Having worked with prisoners who have been denied trials, and those on death row, Bhutto says she wants to spread the word that justice is a battle worth fighting for.

I have realised from speaking to so many people that injustice hasn’t just crushed me, it crushes everybody. I want to change this.

Is culture or politics to blame for gender inequality?

Bhutto believes that women in India, Pakistan and Bangladesh lag behind in equality not because of culture, but because of politics.

There is a lack of political will to bring women forward — in its place a will to keep women back and quiet.

Bhutto points to developments in women’s rights around the world that suggests the issue is not clear cut.

Women in Switzerland couldn’t vote until 1971 — in Iran women won the right to vote in 1963. In Turkey women have been able to vote since 1930, compared to 1944 in France. Meanwhile, women in Tunisia, Nepal, and Senegal have a higher representation in parliament than in the UK.

Bhutto says:

There is a perception that in the east women are completely oppressed, but that in the west women are held up as a paragon of inclusion. I don’t think that is the case at all.

The Harvey Weinstein scandal has been a shock to the western world in the way that it has because the west holds itself up as a model on how to treat women. I don’t know a place which is better, but the western world isn’t this ideal.

Has the burqa been misunderstood?

Bhutto is currently working on a documentary for British television about the burqa and how its evolution reflects the changing state of women in Islam.

The burqa conceals all of a woman’s body apart from her eyes. As bans are placed on the garment — in France, Austria, and the Quebec region of Canada — now is poignant time to be working on such a project.

According to Bhutto the burqa is both a freedom of expression and a tool of oppression.

Bhutto herself finds wearing one “restrictive and suffocating” but supports women’s right to choose.

Women don’t wear the burqa because they love not having peripheral vision, or because they want to be oppressed. Everyone connects the burqa to oppression, but this isn’t the full story.

In some places it actually allows women to leave their houses. They can be mobile when they otherwise couldn’t be.

Bhutto sees the ban on burqas adopted by some countries as oppressive as forcing women to wear it — when you force someone into something, you limit their freedom.

In Algeria during French occupation, there was a huge campaign to unveil women. They would put up posters of women in veils with slogans saying ‘you’re veiled, but aren’t you pretty? Take it off’.

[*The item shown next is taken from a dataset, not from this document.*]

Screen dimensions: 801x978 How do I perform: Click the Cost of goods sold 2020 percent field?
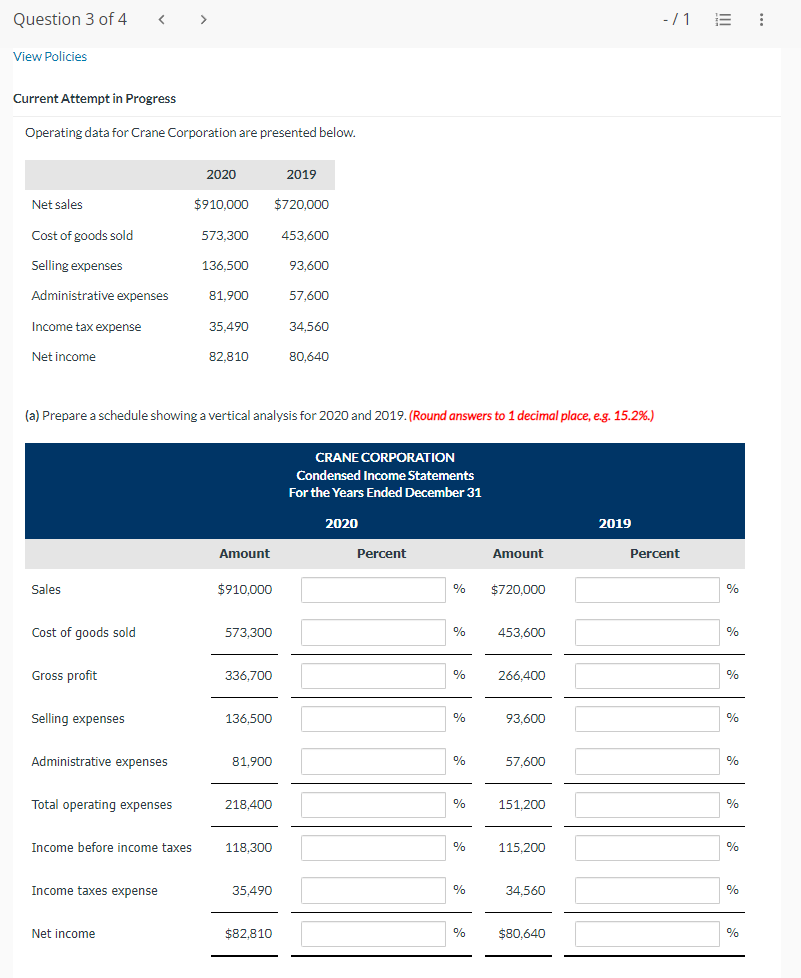click(x=373, y=632)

There is a lot of misogyny surrounding the narrative of the burqa. Instead of women in Algeria going ‘yes I am pretty’ and taking off their burqas, women felt that part of their resistance to this was to keep it on.

Bhutto speaking at a London School of Economics event

Hollywood has clouded the issue

Lambasting films such as Zero Dark Thirty and American Sniper, Bhutto says they portray countries such as Iraq, Syria, and Lebanon in misleading ways.

There is also no monolithic Islam. With over a billion Muslims around the world, the form the religion takes changes from country to country. Cinema and television are not capturing this at all.

In Homeland, every woman in Beirut is covered up in a really oppressive way. It’s such an offensive portrayal and creates an ‘us and them’.

As a Muslim woman regularly flying from Pakistan to the UK and the US, Bhutto says she has experienced racism firsthand. Passport control is a huge issue for her. She has a Pakistani passport, but was born in Afghanistan and grew up in Syria.

When I travel around I regularly get lots of really racist questions. A common one is ‘you’re a Muslim, how nice that you are allowed to travel’, as if that would stop me.